Upon submission of proof of abatement of the imminent danger, the Regional Director shall, within twenty-four (24) hours, issue an Order lifting the Work Stoppage Order effective immediately. If imminent danger is due to the violation or fault of the employer, the Regional Director shall direct the employer to pay the wages of the affected employees during the period of such stoppage of work or suspension of operations.
The Regional Director shall submit a copy of the Order and a report of the assistance extended to the affected employees to the Secretary of Labor and Employment copy furnished the Bureau of Working Conditions, Social Security System, and Employees Compensation Commission pursuant to Article 212 of the Labor Code of the Philippines, as renumbered.

(DO-238, Section 1, Rule VI)

f) Compliance with Action Plan
f. Compliance with Action Plan. The LI shall assist the employer in the preparation of the Action Plan for the remaining violations found during the investigation and shall monitor the same. The employer shall submit proof of compliance to the Action Plan within twenty (20) days from the OSH investigation.

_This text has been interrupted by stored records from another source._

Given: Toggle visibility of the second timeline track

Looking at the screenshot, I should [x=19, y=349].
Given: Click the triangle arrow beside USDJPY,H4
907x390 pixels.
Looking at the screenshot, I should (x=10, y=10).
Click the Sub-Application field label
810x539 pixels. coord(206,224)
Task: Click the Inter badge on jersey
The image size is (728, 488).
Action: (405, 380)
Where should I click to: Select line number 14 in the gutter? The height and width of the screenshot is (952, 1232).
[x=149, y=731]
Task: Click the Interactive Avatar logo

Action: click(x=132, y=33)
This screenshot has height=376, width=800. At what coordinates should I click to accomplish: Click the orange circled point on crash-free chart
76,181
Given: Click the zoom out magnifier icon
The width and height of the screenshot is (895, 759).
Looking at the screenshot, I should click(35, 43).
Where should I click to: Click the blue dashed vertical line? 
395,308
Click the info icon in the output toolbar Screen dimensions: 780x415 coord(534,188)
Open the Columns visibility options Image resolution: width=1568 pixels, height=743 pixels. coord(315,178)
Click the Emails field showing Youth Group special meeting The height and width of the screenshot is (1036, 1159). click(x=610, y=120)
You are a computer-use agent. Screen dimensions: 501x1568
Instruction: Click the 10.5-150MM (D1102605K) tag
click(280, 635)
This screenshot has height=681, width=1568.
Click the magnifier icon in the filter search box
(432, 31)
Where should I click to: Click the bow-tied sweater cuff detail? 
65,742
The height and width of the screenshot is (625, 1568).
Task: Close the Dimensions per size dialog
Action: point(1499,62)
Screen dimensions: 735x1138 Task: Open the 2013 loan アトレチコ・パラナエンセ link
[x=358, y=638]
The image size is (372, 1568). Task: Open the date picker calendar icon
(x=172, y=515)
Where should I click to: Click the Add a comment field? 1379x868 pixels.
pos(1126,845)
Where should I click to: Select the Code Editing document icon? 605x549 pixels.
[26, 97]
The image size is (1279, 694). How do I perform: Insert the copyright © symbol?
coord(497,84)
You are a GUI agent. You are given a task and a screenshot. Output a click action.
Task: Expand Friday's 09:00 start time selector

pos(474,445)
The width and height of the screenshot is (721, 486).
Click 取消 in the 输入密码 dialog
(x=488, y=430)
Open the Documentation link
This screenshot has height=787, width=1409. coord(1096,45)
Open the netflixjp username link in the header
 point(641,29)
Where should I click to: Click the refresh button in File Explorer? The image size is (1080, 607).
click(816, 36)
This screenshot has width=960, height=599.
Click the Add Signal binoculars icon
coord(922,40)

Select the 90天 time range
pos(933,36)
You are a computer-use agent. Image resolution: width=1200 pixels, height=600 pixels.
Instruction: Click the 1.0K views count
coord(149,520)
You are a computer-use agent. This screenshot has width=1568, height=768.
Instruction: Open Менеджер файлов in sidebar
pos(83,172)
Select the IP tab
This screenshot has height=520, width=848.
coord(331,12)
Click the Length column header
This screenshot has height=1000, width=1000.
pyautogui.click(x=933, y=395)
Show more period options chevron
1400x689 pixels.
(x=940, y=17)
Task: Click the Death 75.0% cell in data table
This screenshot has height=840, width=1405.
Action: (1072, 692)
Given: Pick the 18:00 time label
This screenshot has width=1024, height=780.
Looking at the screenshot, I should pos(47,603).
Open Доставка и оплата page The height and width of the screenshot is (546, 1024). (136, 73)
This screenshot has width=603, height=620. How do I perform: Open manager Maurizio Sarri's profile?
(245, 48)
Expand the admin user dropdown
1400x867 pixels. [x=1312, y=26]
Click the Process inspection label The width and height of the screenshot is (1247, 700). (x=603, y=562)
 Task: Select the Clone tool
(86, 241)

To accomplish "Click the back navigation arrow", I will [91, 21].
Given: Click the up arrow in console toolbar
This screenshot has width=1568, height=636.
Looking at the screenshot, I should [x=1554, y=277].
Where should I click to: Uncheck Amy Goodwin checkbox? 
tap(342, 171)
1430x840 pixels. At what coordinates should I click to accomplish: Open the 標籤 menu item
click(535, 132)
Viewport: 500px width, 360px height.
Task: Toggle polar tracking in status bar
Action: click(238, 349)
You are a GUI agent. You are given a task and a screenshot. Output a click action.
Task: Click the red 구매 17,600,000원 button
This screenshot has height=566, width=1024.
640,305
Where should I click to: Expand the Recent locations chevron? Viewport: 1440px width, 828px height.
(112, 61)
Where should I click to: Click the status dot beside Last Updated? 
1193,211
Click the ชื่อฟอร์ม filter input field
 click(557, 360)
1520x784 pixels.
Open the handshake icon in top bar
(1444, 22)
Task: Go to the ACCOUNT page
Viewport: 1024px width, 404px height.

(DO-238, Section 1, Rule VI)

2) Procedure for OSHS Violations in Plain View or in the Presence of LI

g. Procedures for Occupational Safety and Health Standards Violations Committed in Plain View or in the Presence of the Labor Inspector. The LI shall conduct an investigation and require the correction of violations in instances where occupational safety and health standards violation is committed by the employer in plain view or in his/her presence. The LI shall direct the employer to implement corrective actions to immediately abate imminent danger or temporary measures to prevent further disabling injury or dangerous occurrence should it exist during the inspection. The LI shall submit a narrative report to the Regional Director, which has jurisdiction over the workplace, together with the recommendation for the immediate issuance of a Work Stoppage Order.
The Regional Director shall issue an Authority to Investigate to the LI who shall validate if the employer has corrected the noted occupational safety and health standards violations. The LI shall also check the employer’s compliance with general labor standards and other occupational safety and health standards.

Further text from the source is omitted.